Firmness is the true gentleness. There is a form of authority which must be as implacable as the divine decree. Mercy is the requiring of obedience to law; it is not a cajoling training in law-defiance, which shall one day break the mother’s heart and upset the social relations of the world.
The next rule is personal: the direction of one’s own energy in the way of one’s own will. The child moves his hands, his feet; he turns his rattle up and down, and shakes it about. He discovers that he can pull things toward him and push them away; that he can reach things that are higher than his head. He begins to creep. He touches things that are the other side of the world from him, that is, across the room. He plucks fibres from the rug or carpet; swallows straws, buttons, and little strings. He pounds, and sets up vibrations of pleasant noise; he clashes ten-pins, he blows his whistle, squeezes his rubber horse and man, rattles the newspaper, flings about his bottle and his blocks. He feels himself a self-directing power, and at times asserts this power against the will of those who would make him do what he does not want to do. The love of rule is in him, and he lays his little hands on power.
Education determines whether this power shall be for good or for evil. We cannot take away power from any child—he shall move the affairs of nations—but we can direct this love of power, or crush it; strengthen it, or weaken it; turn it toward the highest help of man, or deflect it to tyranny, cruelty, and crime.
Child-training is guidance in the way of God’s decrees. It is not the setting of one’s own ideas upon a little child; it is not the gratification of one’s own love of power; it is not the satisfaction of one’s own self-conceit. It is a firm, humble striving to carry on the harmony of the universe: to bring up the child to love order, justice, mercy, and truth.
Education is the teaching of how to direct energy for the universal good. It lays hold of a child and, out of his destructive instincts—the instinct to bang, and pull, and tear to pieces—it develops creative power, the inventive genius that lies hid within him.

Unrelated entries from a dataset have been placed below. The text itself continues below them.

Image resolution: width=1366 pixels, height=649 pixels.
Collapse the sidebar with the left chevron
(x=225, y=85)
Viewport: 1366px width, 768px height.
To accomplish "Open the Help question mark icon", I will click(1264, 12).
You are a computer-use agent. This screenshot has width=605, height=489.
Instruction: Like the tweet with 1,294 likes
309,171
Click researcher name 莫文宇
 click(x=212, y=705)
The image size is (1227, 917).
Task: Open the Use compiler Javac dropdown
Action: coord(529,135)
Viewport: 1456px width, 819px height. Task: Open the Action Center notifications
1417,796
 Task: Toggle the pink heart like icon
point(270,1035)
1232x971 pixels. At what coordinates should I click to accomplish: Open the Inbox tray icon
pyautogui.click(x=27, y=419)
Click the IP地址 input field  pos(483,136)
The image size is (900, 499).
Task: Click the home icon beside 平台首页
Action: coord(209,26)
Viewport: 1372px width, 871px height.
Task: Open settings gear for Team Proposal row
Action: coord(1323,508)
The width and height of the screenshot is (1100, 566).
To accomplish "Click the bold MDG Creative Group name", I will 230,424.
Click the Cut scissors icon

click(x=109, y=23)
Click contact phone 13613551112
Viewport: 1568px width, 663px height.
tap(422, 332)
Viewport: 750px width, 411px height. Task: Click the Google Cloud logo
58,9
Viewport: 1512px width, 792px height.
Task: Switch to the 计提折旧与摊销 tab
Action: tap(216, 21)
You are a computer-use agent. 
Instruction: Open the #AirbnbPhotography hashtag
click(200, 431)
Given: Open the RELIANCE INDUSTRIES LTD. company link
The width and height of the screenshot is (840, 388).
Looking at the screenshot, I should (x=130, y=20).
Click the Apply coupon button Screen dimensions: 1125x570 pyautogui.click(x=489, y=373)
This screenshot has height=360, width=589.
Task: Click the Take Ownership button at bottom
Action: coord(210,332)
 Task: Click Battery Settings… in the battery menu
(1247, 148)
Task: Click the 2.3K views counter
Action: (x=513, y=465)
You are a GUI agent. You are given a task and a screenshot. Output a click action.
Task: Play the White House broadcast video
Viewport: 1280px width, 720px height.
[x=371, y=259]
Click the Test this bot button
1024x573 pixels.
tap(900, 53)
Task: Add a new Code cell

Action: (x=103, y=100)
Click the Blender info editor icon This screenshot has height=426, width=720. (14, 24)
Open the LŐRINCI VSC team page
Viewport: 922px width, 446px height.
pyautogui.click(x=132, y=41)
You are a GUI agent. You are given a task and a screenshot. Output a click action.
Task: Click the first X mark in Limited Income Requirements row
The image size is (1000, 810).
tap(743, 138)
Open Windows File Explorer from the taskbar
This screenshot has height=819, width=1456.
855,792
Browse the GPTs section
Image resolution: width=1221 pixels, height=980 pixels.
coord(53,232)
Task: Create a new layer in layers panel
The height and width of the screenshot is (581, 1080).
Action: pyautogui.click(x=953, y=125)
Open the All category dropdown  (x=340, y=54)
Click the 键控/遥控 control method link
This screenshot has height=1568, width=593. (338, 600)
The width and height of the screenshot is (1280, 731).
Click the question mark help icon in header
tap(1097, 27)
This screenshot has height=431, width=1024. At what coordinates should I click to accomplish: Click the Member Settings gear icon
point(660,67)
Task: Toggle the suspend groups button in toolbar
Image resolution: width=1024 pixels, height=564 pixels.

It takes the pure love of noise, and trains it to pitches, harmonies, intervals, and makes a musician of the boy who used to whack his spoon. It takes the alphabet and the early pothooks, and the boy by and by combines them into literature. The apples and the peaches which he is taught to exchange justly are by and by transmuted into trade and commerce. He brings cargoes from Cuba and Ceylon, trades with Japan and Hawaii, and the Asiatic isles. The energy of block-building is developed into sculpture, architecture, and civil engineering. The stamping of his foot in anger is directed to determination, perseverance, the rule of the brave spirit, the unconquerable will. Nothing is more marvellous than this grave upbuilding.